Let me start by telling you that I can only imagine how challenging the last 20 months of your life have been. Most of you were laid off, with no promise of returning to your clinical treatment rooms. Most of you suffered from anxiety, depression, fear, loss of loved ones, and so much more due to the COVID-19 pandemic.
I remember texting the doctor I worked for to ask for her Starbucks order that morning. On Friday mornings, we rotate who treats the others to coffee, and it’s a magical way to start the day. Her reply shocked me: “Our office is closed due to the pandemic.” I will be very honest with you; sometimes I live under a rock, and this was a prime example of that. I did not see this coming. During the next few days, shock settled in, then panic, followed by every single stage of grief. My speaking engagements quickly cancelled throughout the country, and like many of you, I was left with the harsh reality that my unemployment would not pay my mortgage.

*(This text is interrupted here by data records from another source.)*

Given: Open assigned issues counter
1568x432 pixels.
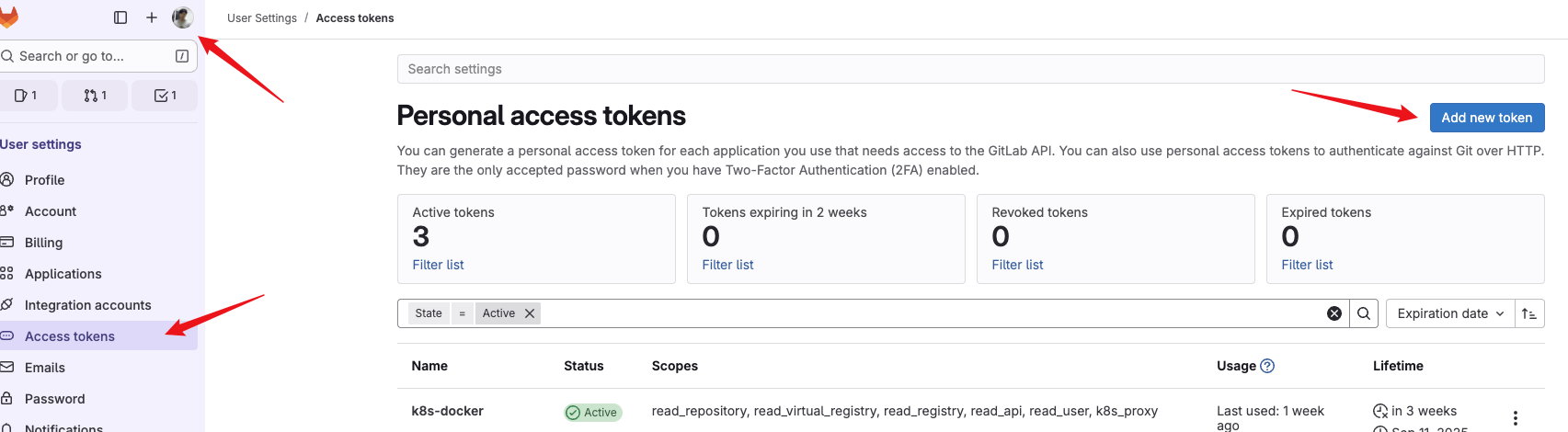Looking at the screenshot, I should 27,96.
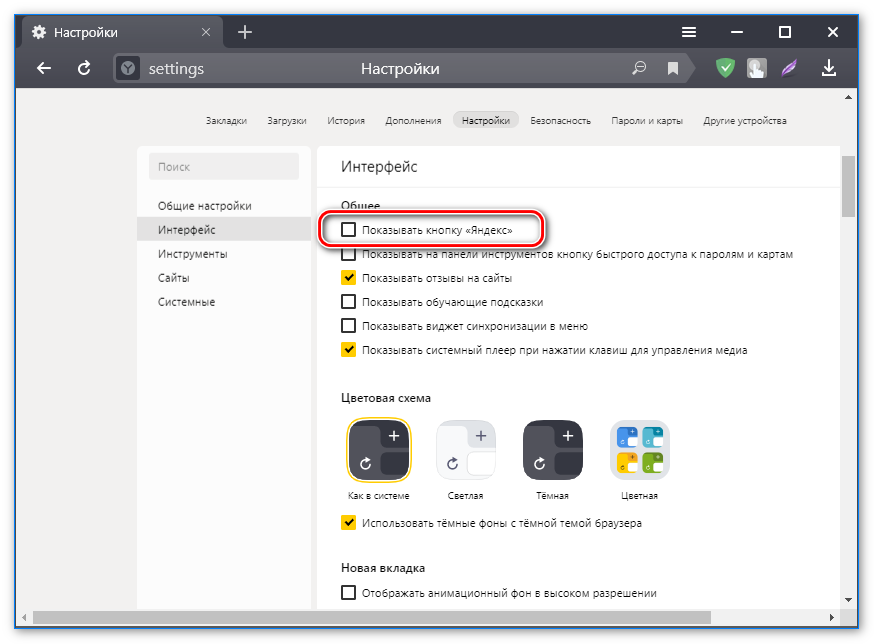Open the browser hamburger menu
The image size is (874, 644).
(689, 32)
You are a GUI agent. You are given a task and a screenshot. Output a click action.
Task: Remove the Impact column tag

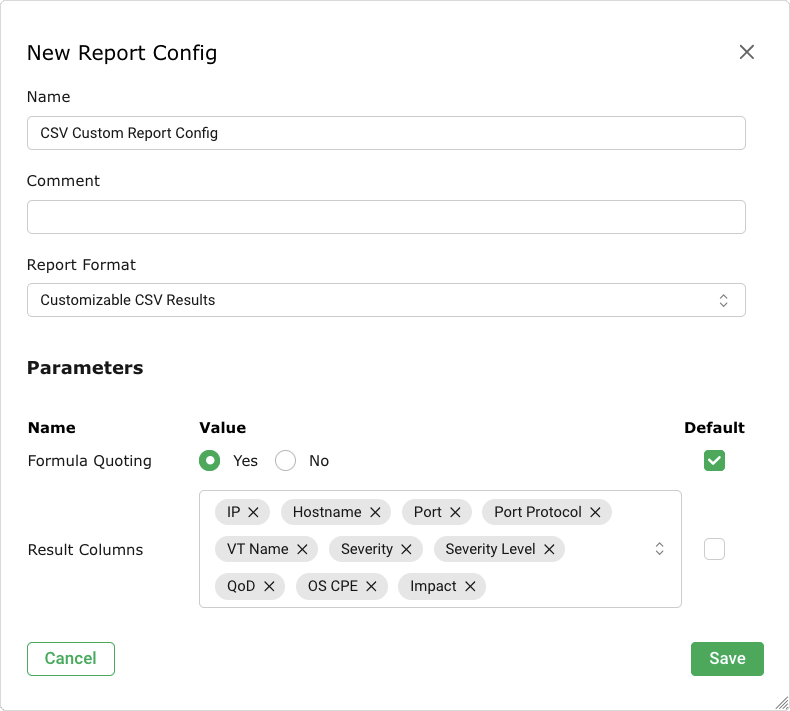(470, 586)
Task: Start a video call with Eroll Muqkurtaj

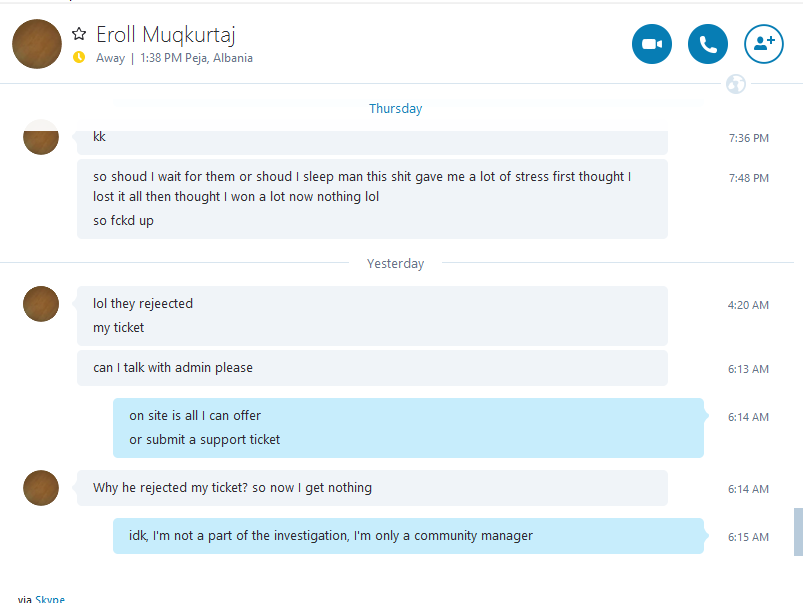Action: 651,44
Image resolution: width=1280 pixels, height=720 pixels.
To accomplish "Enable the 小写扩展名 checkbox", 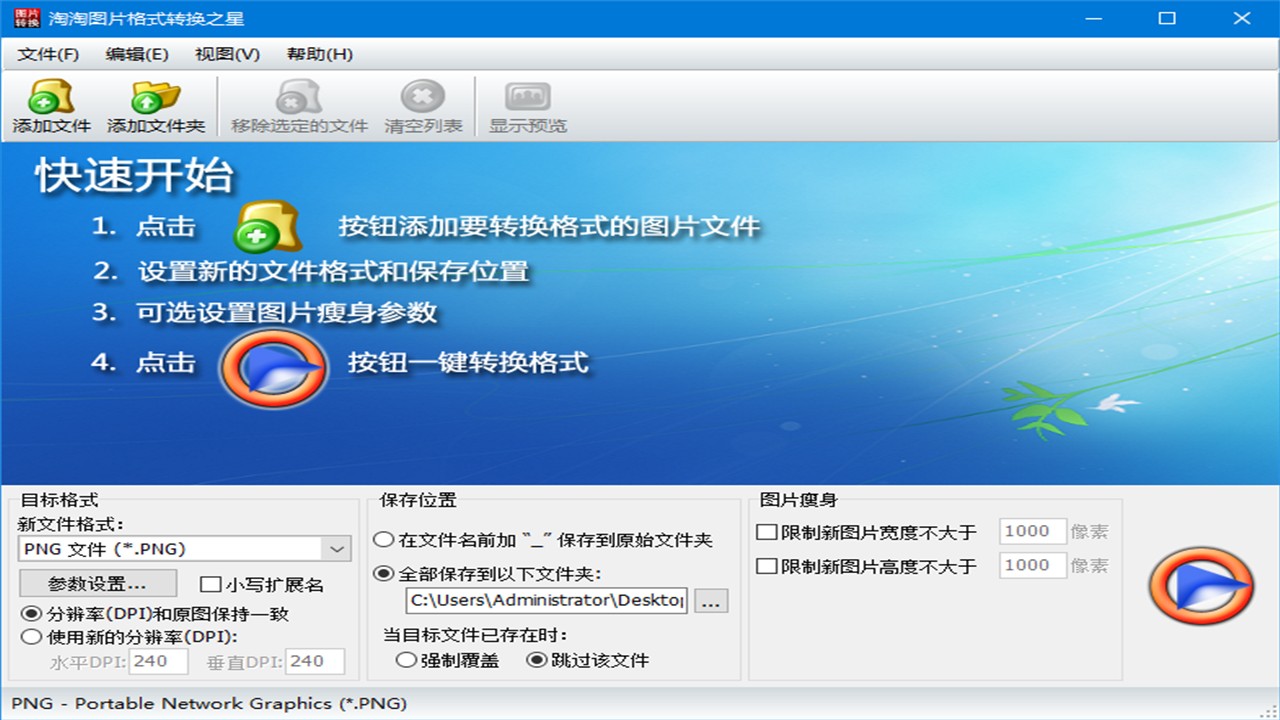I will [210, 585].
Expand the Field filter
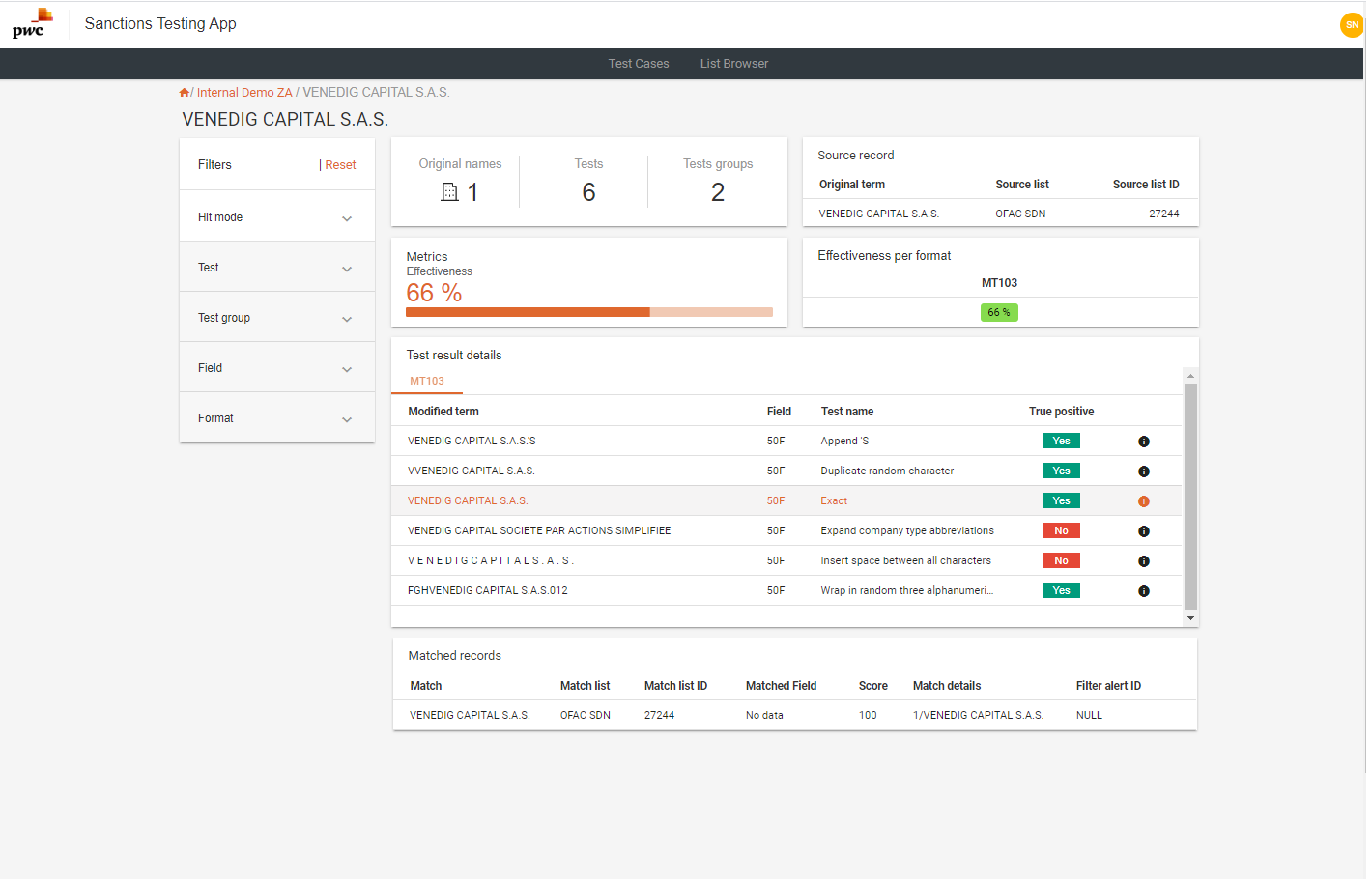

My family is hundreds of miles away and my mom is immunocompromised, therefore, I remained isolated in my condo. If you have a pet, you understand when I say, “I would not have made it without my dog.” There is no exaggerating the impact our pets had on comforting us during the uncertain times. Some weeks were harder than others, and I also took great comfort when my hygiene community checked in on me. The compassion I experienced throughout COVID reminds me of what we are built to endure—the challenges that life presents.
My mentor reminded me that the symbol for a dental hygienist is a tortoise, and a tortoise is resilient. Most of us were resilient like we’ve never had to be before. Most of us were reminded of what we’re made of, and sometimes it felt like heavy grit prophy paste. Many of you walked away from toxic employers during the pandemic. Many hygienists left the dental profession altogether to retire or pursue another career. Each of us was called to experience personal and professional growth from the challenging obstacle we were given.
For those who pushed through the fear of working clinically in a pandemic, we now treat patients with more significant mental health challenges and substantially higher risks for oral disease. For persevering through it all, you are a unicorn. You’re not a horse with a horn; however, you’ve achieved only what a unicorn can achieve, and only what a uniquely creative person can achieve. What you have been through professionally and personally during the last 20 months makes you a unicorn.
Happy Dental Hygiene Month and thank you for being a unicorn!